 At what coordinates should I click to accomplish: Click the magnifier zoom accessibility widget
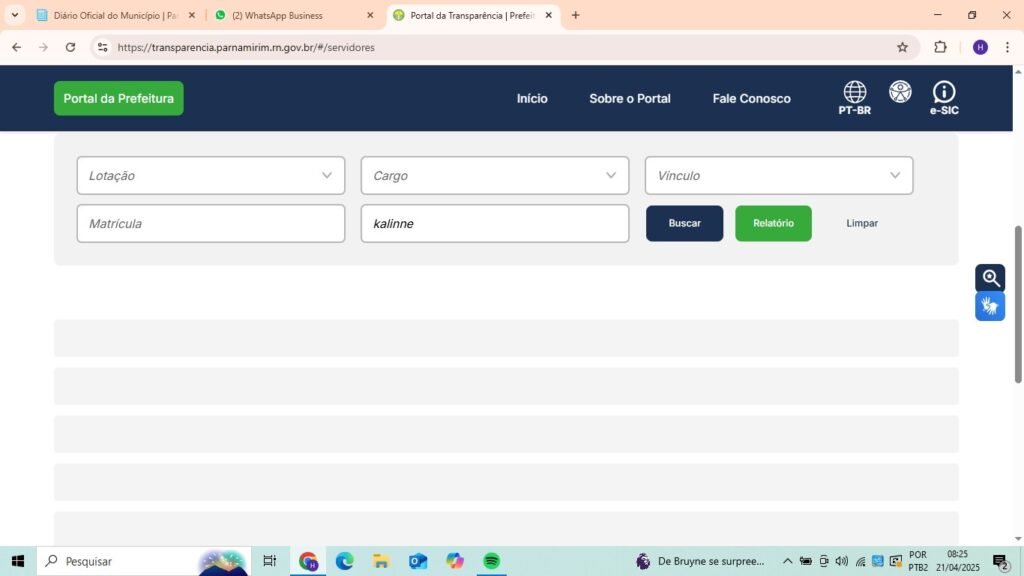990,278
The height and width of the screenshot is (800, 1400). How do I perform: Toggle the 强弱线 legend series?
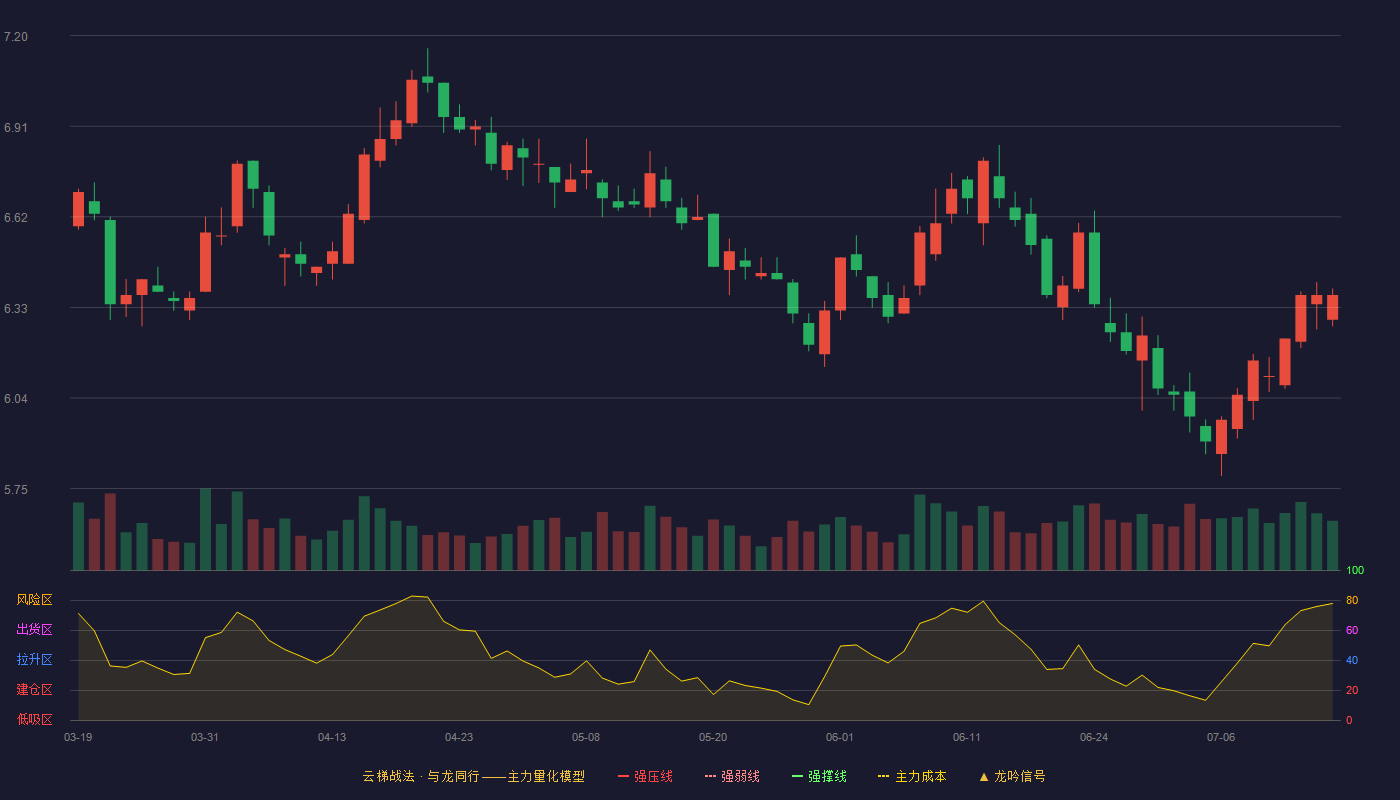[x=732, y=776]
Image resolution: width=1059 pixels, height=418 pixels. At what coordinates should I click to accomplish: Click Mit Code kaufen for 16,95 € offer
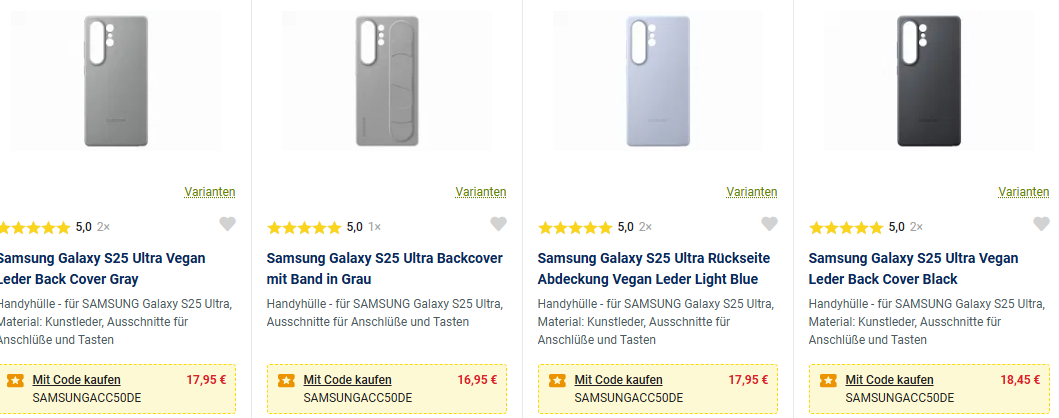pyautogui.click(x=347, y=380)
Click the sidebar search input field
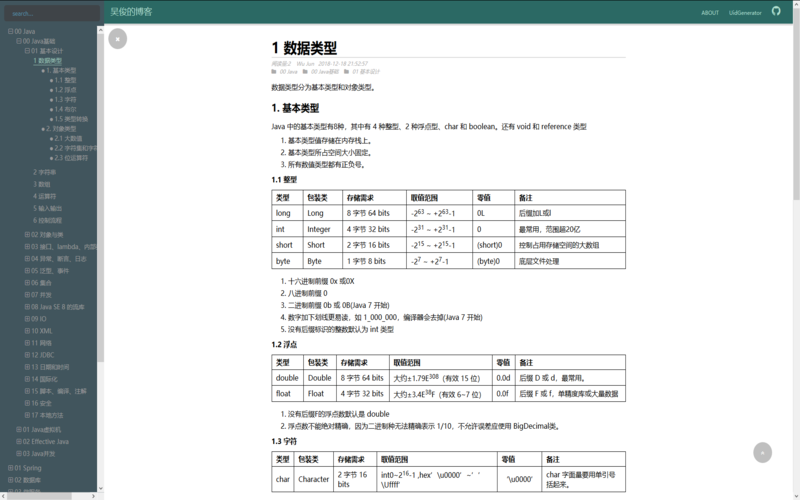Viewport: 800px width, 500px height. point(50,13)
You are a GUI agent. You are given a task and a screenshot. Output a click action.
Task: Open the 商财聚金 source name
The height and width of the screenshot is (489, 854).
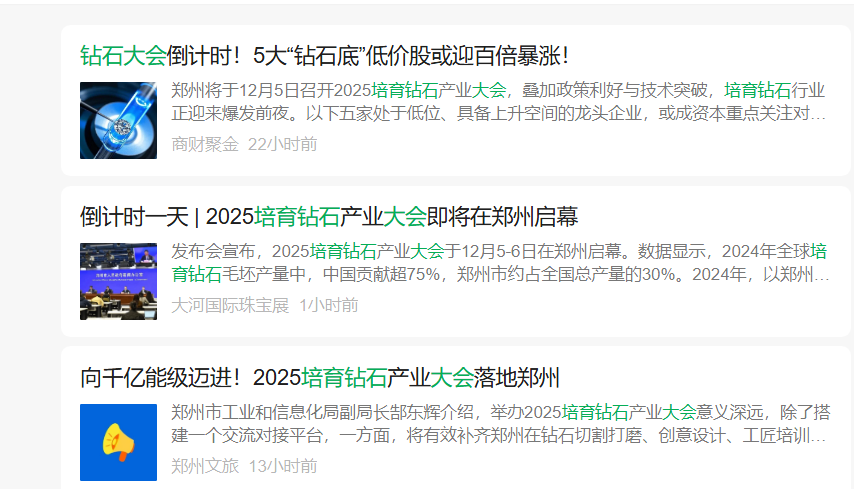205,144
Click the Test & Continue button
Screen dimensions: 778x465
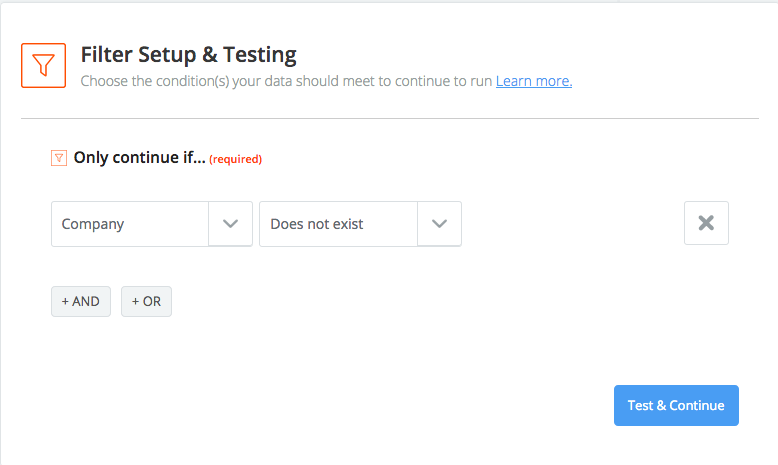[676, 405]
----
Description of the task -> Beginning at the line that holds "You are a GUI" and ending with the last line of the entries, please set down each line exactly, leaving every picture out.

Answer box ->
You are a GUI agent. You are given a task and a screenshot. Output a click action.
Task: Open the 商财聚金 source name
The height and width of the screenshot is (489, 854).
205,144
Click the Test & Continue button
Screen dimensions: 778x465
[676, 405]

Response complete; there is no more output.